Abstract
Prior studies highlight the merits of integrating Linked Data to aid investors’ analyses of company financial disclosures. Non-financial disclosures, including reporting on a company’s environmental footprint (corporate sustainability), remains an unexplored area of research. One reason cited by investors is the need for earth science knowledge to interpret such disclosures. To address this challenge, we propose an automated system which employs Latent Dirichlet Allocation (LDA) for the discovery of earth science topics in corporate sustainability text. The LDA model is seeded with a vocabulary generated by terms retrieved via a SPARQL endpoint. The terms are seeded as lexical priors into the LDA model. An ensemble tree combines the resulting topic probabilities and classifies the quality of sustainability disclosures using domain expert ratings published by Google Finance. From an applications stance, our results may be of interest to investors seeking to integrate corporate sustainability considerations into their investment decisions.
You have full access to this open access chapter, Download conference paper PDF
Similar content being viewed by others
Keywords
1 Introduction
Prior studies [1, 2] highlight the benefits of employing Linked Data for investment analysis, by combining information from Dbpedia, stockmarket patterns and different taxonomy versions of companies’ accounting statements. Increasingly, investors and regulators are demanding companies to disclose non-financial information, particularly firms’ impacts on the environment (referred to as sustainability) [4]. The voluntary nature of corporate sustainability reporting has resulted in the publication of inconsistent and incomplete information [4]. This has inhibited the manual creation of ontologies [3, 8]. In this study, we employ an automated ontology learning system to overcome this challenge. The proposed system, labelled SPARQL LDA, employs Latent Dirichlet Allocation (LDA) [5] for the discovery of topics to represent ontology concepts [6–8].
The system works in three phases. The first phase employs a Naïve Bayesian model to categorize text in sustainability disclosures. The model detects text related to a firm’s climate change impacts and aggregates sentences to create a composite document. The second phase employs a LDA topic model to detect contextual information in text. Topics are learned by retrieving terms via a SPARQL endpoint which are seeded as lexical priors into the LDA model. The final phase combines the LDA topic probabilities in an ensemble model and classifies the quality of corporate sustainability reporting using publically available disclosure ratings.
The rest of this study is structured as follows: Sect. 2 provides a brief overview of relevant sustainability datasets. In Sect. 3 we develop a system to evaluate the quality of corporates’ sustainability disclosures. Section 4 provides an empirical evaluation of the proposed system. We conclude in Sect. 5.

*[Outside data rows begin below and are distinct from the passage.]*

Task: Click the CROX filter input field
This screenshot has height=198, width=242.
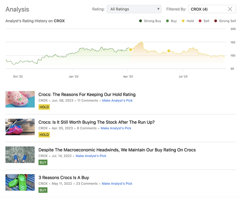Action: tap(207, 9)
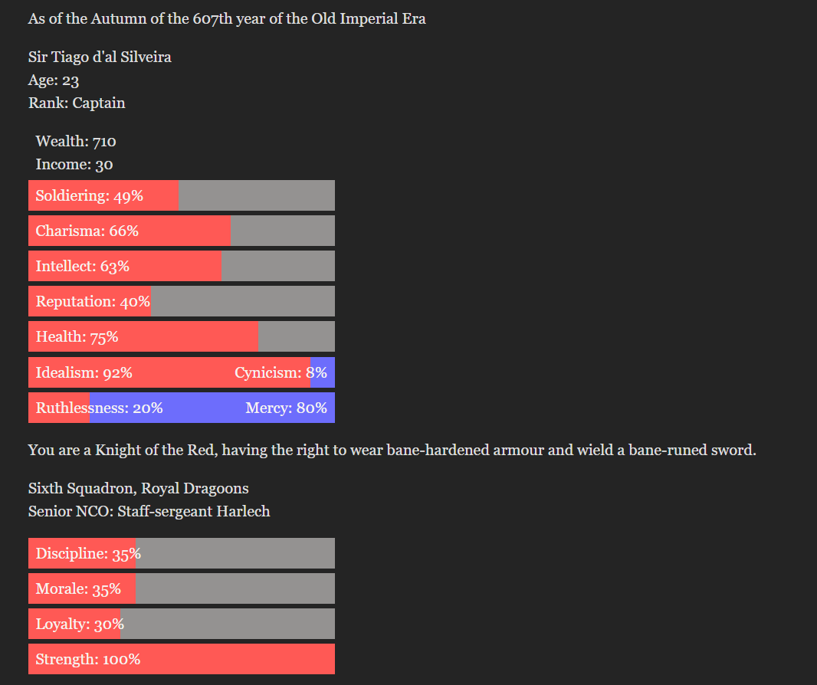
Task: Click the Rank: Captain line
Action: (x=77, y=103)
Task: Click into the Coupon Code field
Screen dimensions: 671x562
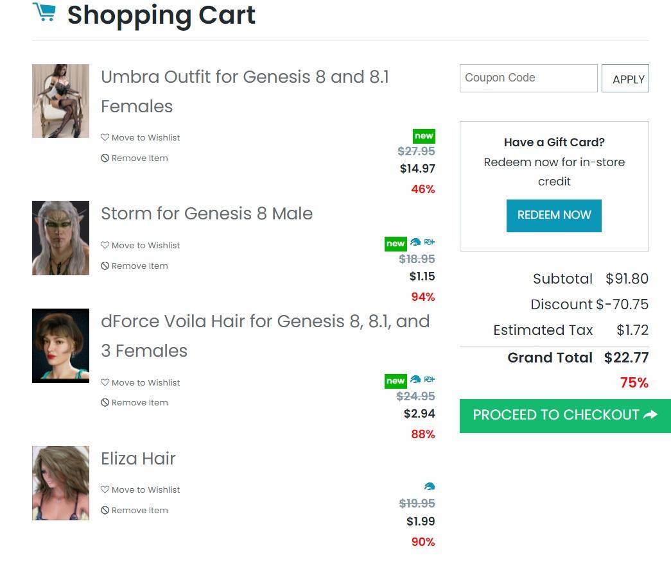Action: (x=528, y=78)
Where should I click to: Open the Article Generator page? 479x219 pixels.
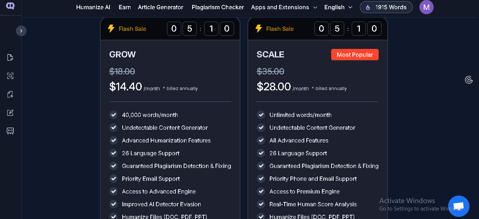161,7
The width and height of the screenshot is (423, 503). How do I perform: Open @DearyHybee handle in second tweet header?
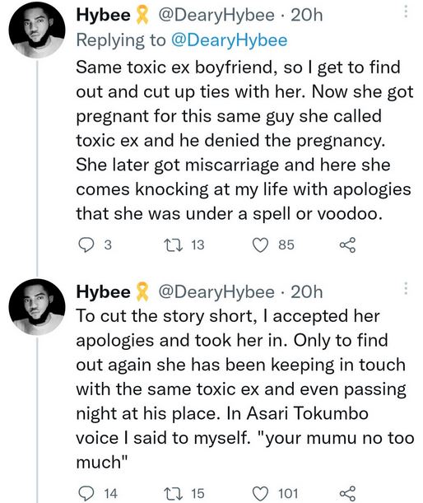pos(216,292)
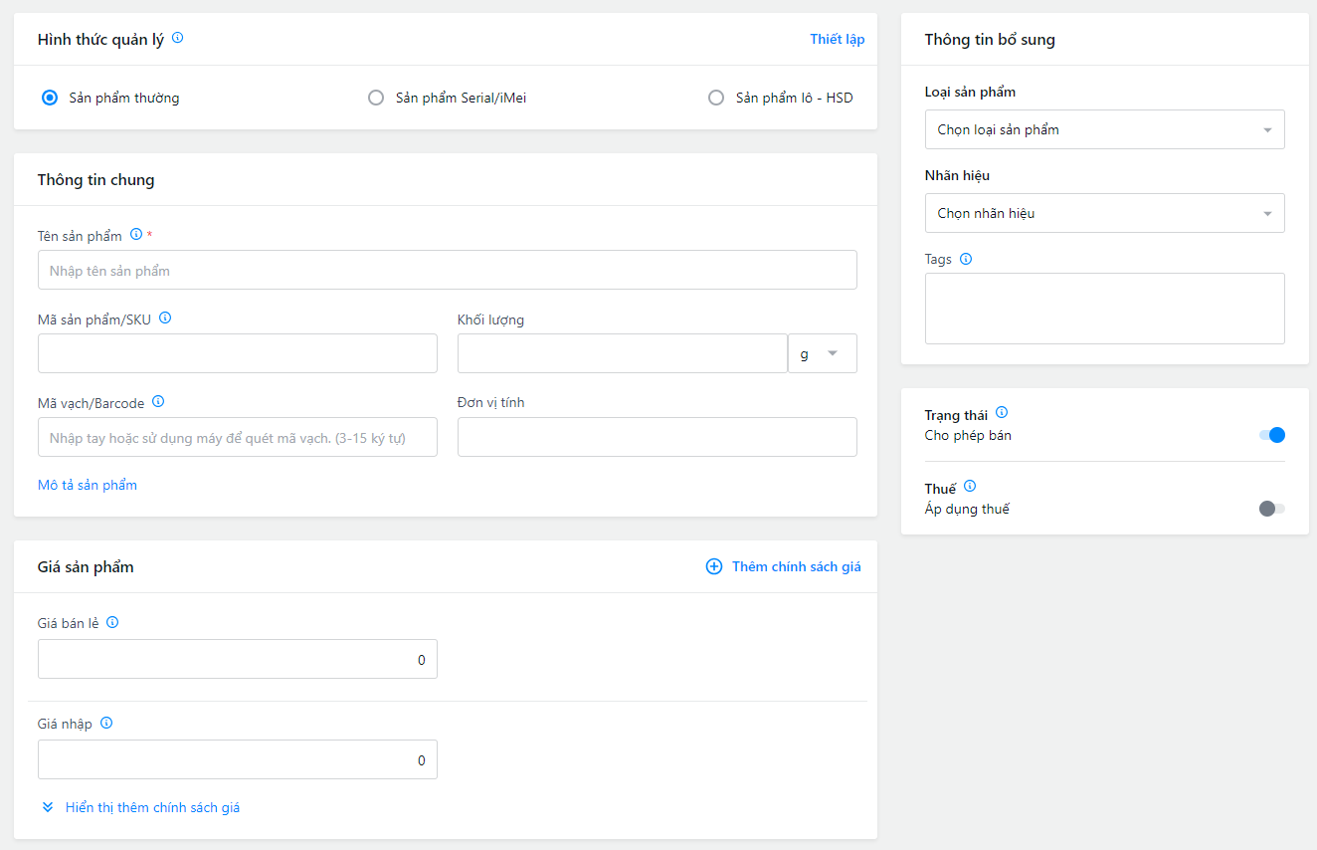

2 Environmental Sustainability Datasets
Prior earth science literature has explored the benefits of incorporating Semantic Web technologies to predict the impacts of climate change [9–12]. To our knowledge, literature has not considered the implications for companies or government regulatory policy. To aid such analysis we highlight two publically available datasets. The US Global Change Research Act of 1990 requires a National Climate Assessment (NCA) report [13] on the impact of climate change and affected industries. This includes a Global Change Information System (GCIS) which stores climate change metadata. GCIS resources are exported into a triple store queryable through a public SPARQL interface. A second dataset, published under the “Key stats and ratios” section of Google Finance, provides ratings to evaluate the quality of firms’ sustainability disclosures. These ratings are collected by the Carbon Disclosure Project (CDP), an initiative led by the United Nations, and are computed from annual surveys of domain experts. The highest CDP rating, ‘A’, corresponds to companies that are perceived to have published comprehensive climate change disclosures. The lowest rating, “E”, corresponds to companies with poor quality disclosures.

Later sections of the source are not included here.